START Provided records

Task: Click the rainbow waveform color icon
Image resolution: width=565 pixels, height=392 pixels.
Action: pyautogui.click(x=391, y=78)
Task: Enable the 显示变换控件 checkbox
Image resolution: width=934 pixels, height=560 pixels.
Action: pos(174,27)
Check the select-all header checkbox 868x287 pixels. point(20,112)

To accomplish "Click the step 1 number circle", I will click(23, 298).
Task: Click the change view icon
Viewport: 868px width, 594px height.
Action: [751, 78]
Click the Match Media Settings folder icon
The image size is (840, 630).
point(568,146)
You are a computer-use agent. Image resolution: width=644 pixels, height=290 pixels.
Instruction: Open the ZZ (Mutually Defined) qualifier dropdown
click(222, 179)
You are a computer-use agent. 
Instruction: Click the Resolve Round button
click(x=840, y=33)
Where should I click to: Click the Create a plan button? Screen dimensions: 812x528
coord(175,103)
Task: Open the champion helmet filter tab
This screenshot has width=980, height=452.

END Provided records

:: Work required ::
In the records, which lines mention the word "icon"? Copy those lines.

:: Result ::
Task: Click the rainbow waveform color icon
Task: Click the change view icon
Click the Match Media Settings folder icon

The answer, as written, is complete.